This second hurdle consists in turning recognition into a concrete plan of action. All too often, industrials allow their commendable sense of urgency to run away with them and start clutching at straws labelled “Big Data”, “IoT”, or “Industry 4.0” – straws often dangled in front of them by somewhat dubious digital consultants drunk on their own Kool-Aid. Other companies, imbued with the scale of their current operations, are more bullish, wanting to implement revolutionary solutions across the board – in which case the digital consultants offer the same solutions, but with a more upbeat intro.
In either case, their proposals call for machines “to start talking to each other” (IoT) and for the data they generate in so doing to be analysed in order “to offer customers insights” (Big Data) and “revolutionise production/operations/maintenance” to be ”more efficient and responsive than ever before” (Industry 4.0.); extra marks go to anyone who uses the words “from push to pull”, “artificial intelligence”, or “predictive maintenance” in their PowerPoint presentation.
Pardon my cynical tone, here. I should make clear that none of these things are, in and of themselves, bad ideas. The issue, though, is that they are currently being prescribed as panaceas, usually ignoring the fact they are often fiendishly complicated and very expensive to implement – and that, unless they offer tangible value which can be identified and explained, customers will not pay a premium for them. Essentially, in collecting mind-boggling sums of data first and then asking customers what they want second, industrials are getting the cart before the horse. Or, to riff on this analogy for a moment: Big Data, IoT et al. have a lot of horsepower, but unless a company knows where it needs the cart pulled to, they have a tendency to gallop away into the middle of nowhere.
Big Data: why a tool does not a strategy make
So why isn’t it as easy as hooking up all the machines and raking in the dollars? It would be good to remember here that there’s a reason why most start-ups, as world-changing as they are, are selling non-essential things to consumers using devices already in circulation (i.e. smartphones). For most data-driven digital business models, there is little proprietary technology involved (quick aside: when digital consultants say “technology”, in most cases, they actually mean “software”); the investment risk at the early stage is more-or-less limited to man-hours. That’s how Uber and Airbnb gathered huge amounts of data about how commuters and tourists move around without huge up-front investments; things only get expensive for companies like them when they start spending big in order to fund hyper-growth in winner-takes-all-markets.

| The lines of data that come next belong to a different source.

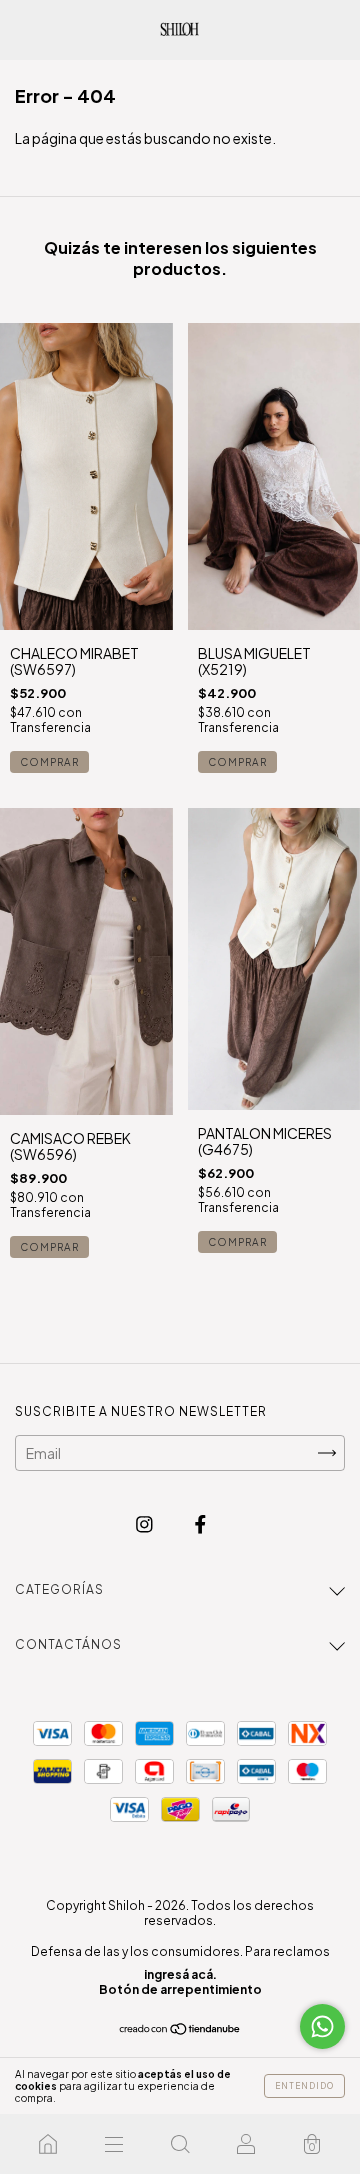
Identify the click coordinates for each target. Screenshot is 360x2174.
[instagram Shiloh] (145, 1524)
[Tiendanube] (180, 2030)
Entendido (304, 2086)
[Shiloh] (48, 2144)
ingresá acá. (180, 1974)
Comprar (49, 762)
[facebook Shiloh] (200, 1524)
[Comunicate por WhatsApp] (322, 2026)
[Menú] (114, 2144)
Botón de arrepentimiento (180, 1989)
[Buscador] (180, 2144)
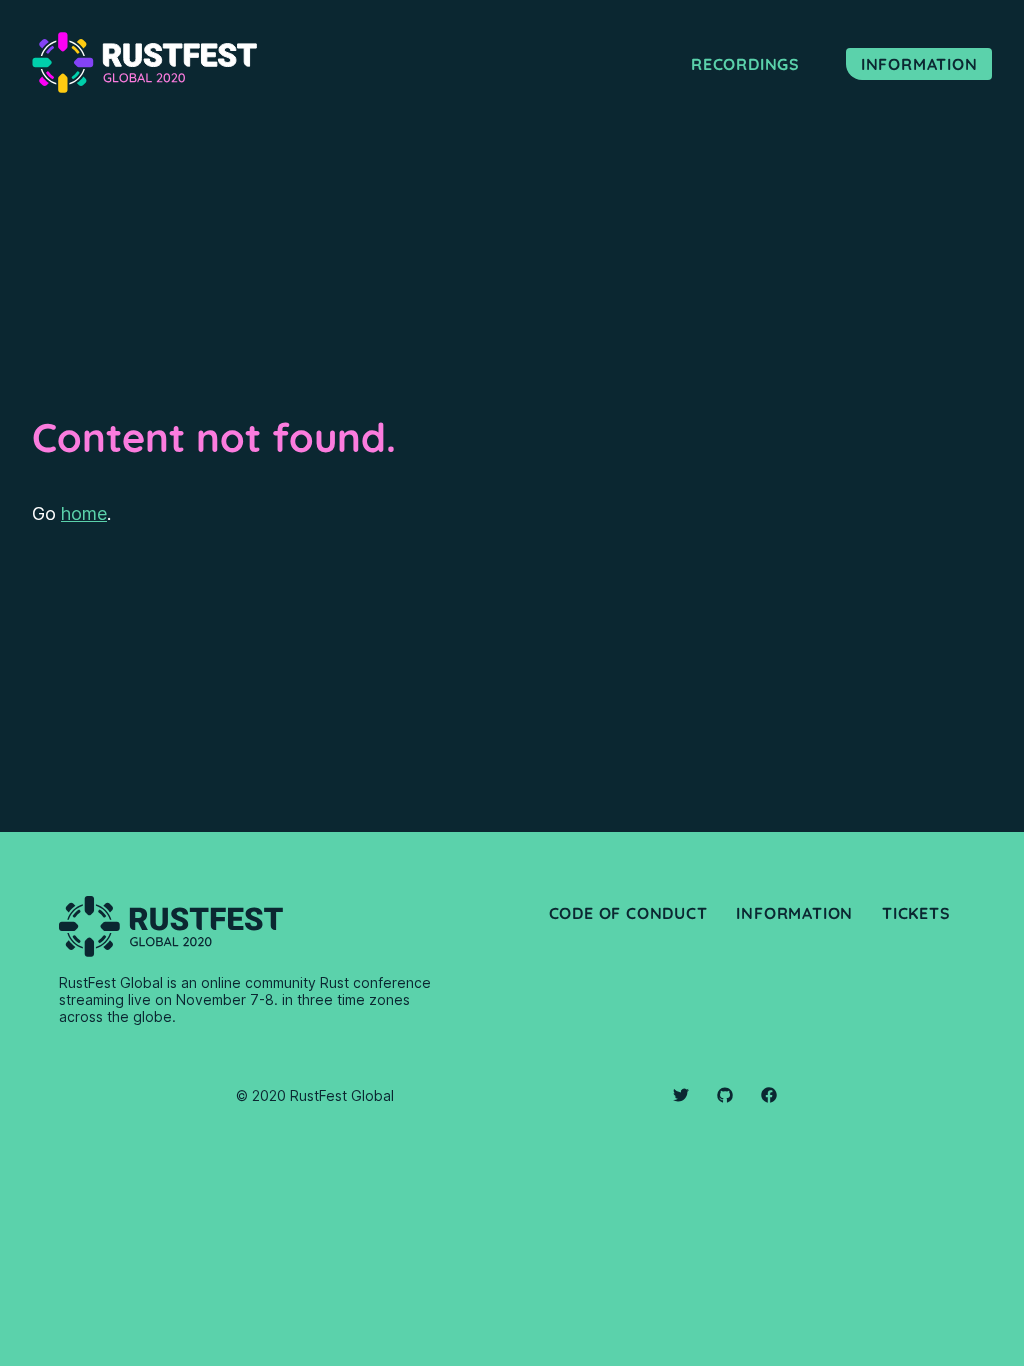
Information (919, 64)
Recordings (745, 64)
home (84, 513)
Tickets (916, 913)
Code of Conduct (628, 913)
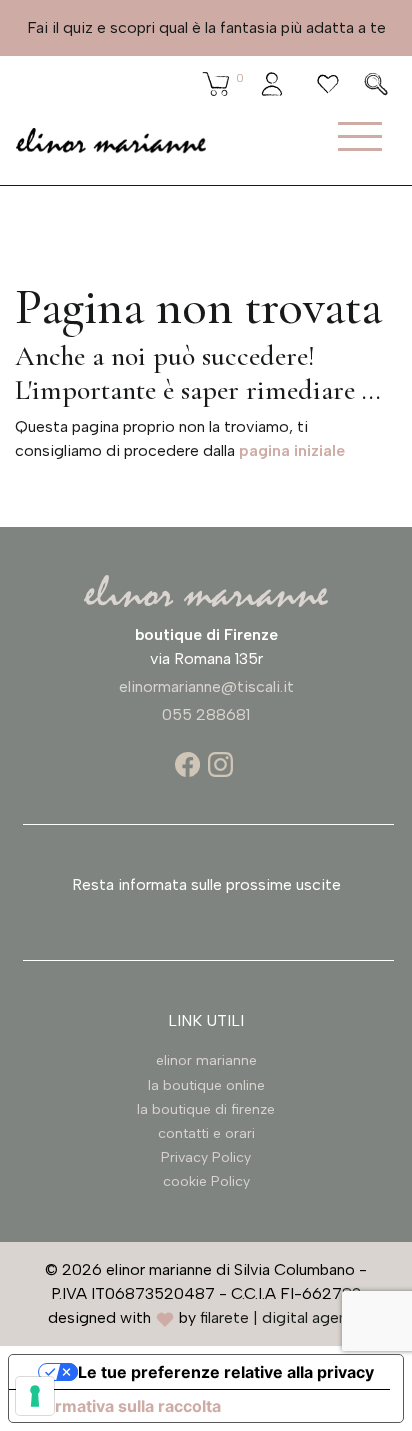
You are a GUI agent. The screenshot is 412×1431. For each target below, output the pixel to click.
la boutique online (206, 1085)
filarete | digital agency (282, 1317)
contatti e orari (206, 1133)
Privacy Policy (206, 1157)
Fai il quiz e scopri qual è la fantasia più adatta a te (206, 27)
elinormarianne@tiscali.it (206, 686)
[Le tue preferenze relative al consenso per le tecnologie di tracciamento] (35, 1396)
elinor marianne (206, 1060)
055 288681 (206, 714)
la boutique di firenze (206, 1109)
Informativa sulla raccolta (123, 1406)
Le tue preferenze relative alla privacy (226, 1372)
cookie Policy (206, 1181)
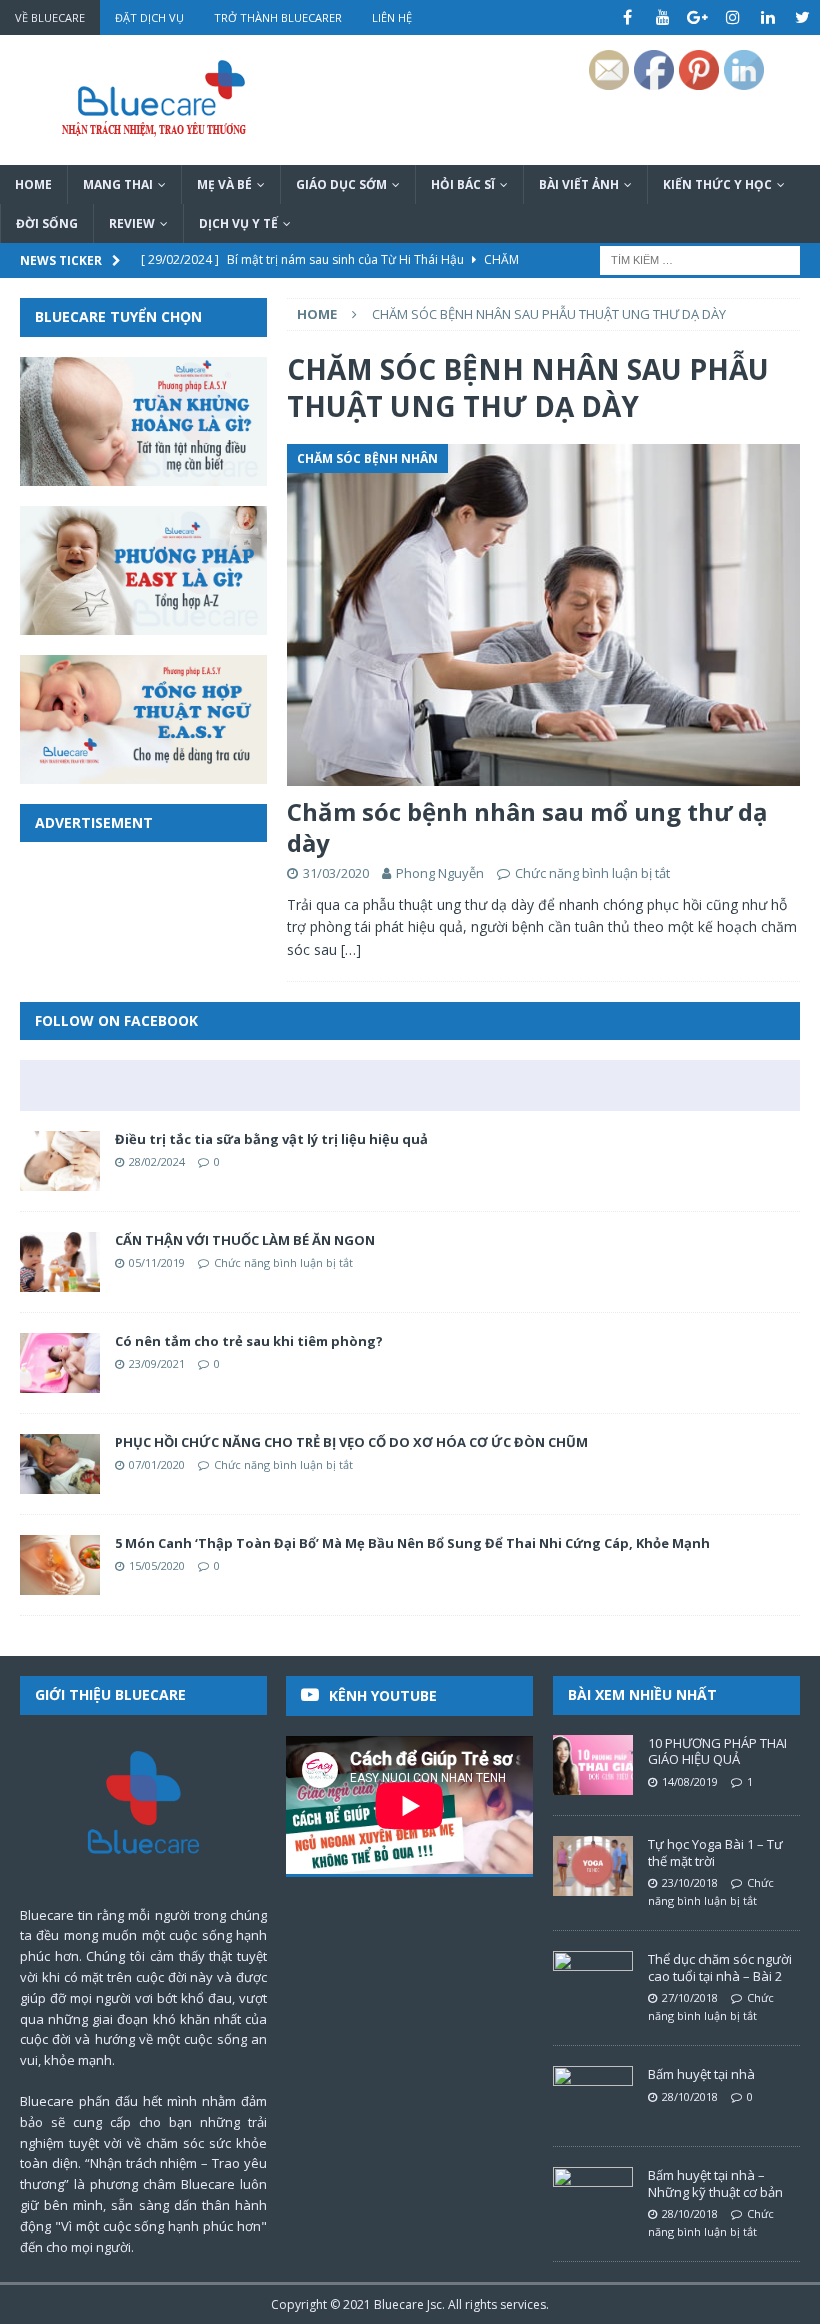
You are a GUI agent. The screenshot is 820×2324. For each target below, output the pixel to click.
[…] (351, 949)
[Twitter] (802, 17)
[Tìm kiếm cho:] (700, 259)
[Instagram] (732, 17)
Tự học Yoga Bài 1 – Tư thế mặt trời (715, 1852)
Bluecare (399, 2304)
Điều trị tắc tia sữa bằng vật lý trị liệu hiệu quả (271, 1139)
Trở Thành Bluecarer (278, 17)
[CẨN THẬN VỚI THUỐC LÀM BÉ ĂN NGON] (60, 1262)
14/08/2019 (690, 1781)
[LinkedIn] (767, 17)
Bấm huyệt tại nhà (701, 2074)
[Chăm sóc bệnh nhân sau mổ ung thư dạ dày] (543, 615)
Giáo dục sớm (341, 184)
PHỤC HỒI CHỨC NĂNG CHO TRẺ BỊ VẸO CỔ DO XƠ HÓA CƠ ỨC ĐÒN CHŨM (351, 1442)
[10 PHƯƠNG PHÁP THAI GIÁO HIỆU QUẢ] (593, 1765)
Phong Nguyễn (440, 873)
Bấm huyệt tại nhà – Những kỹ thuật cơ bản (715, 2183)
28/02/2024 (157, 1161)
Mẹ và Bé (224, 184)
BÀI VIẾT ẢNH (579, 184)
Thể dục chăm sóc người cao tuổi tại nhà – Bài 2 (720, 1967)
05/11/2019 (157, 1262)
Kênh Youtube (383, 1695)
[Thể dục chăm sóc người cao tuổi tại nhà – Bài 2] (593, 1981)
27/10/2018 (690, 1997)
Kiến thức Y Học (717, 184)
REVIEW (132, 223)
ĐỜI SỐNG (47, 223)
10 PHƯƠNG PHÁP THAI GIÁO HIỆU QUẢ (717, 1751)
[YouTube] (662, 17)
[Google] (697, 17)
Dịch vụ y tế (238, 223)
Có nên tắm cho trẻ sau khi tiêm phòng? (249, 1341)
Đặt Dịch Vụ (149, 17)
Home (33, 184)
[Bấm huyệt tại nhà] (593, 2096)
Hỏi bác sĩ (463, 184)
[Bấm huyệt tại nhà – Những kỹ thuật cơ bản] (593, 2197)
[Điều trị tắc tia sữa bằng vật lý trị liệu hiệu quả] (60, 1161)
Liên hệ (392, 17)
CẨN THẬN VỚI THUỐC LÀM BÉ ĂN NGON (245, 1240)
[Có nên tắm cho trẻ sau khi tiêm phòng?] (60, 1363)
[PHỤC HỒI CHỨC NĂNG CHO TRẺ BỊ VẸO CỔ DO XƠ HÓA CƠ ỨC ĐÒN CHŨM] (60, 1464)
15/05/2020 (157, 1565)
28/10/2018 (690, 2096)
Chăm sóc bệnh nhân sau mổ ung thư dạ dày (527, 827)
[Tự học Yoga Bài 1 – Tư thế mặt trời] (593, 1866)
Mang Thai (118, 184)
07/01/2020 (157, 1464)
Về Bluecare (50, 17)
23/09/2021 (157, 1363)
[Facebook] (627, 17)
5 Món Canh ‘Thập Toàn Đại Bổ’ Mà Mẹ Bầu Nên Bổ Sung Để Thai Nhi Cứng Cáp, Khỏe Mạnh (412, 1543)
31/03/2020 (336, 873)
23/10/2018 (690, 1882)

For industrials, however, pursuing a Big Data strategy generally does mean a substantial up-front investment in order to develop hardware: sensors need to be designed or bought in and integrated into complex – often system-critical – products; and that’s before the eye-watering volumes of data generated by industrial roll-outs have been collated, stored, and processed (in keeping with the stricter cybersecurity requirements often in place in industry…). GE, for example, found out early on that transforming itself into a digital data broker was a far costlier enterprise than the Silicon Valley evangelists had suggested: its IoT platform swallowed millions of dollars in development costs before the GE Digital business unit set up to run it started to gulp down billions, diverting resources and attention away from core operations as the company’s share price tumbled
In its quest to become “the most digital company on the planet”, meanwhile, consumer goods conglomerate Procter & Gamble fell victim to a similar digital costs spiral without seeing any tangible benefit. Then there’s Ford, which, in pursuit of the car-as-mobility-node dream, started throwing inordinate sums of money into Ford Smart Mobility – while, unfortunately, neglecting to build decent non-digital cars. For further reading on where industrials go wrong with their digital transformations, I would recommend this piece in Harvard Business Review.
From my point of view, the issue is clear: the companies concerned mistook tools – Big Data, IoT – for strategies. “Becoming the most digital company on the planet” for its own sake is not a strategy. A strategy would be to find out what customers’ pain points are and which service offerings they would be willing to pay a premium for. Collecting and analysing data or hooking up machines to talk to each other – “becoming more digital” – may then be the basis for solutions. If so, these solutions will be leaner, simpler, and less expensive than simply try to digitise everything that moves.
Big Data is the cart, not the horse. And if it is implemented for its own sake, it’s frequently a big mistake.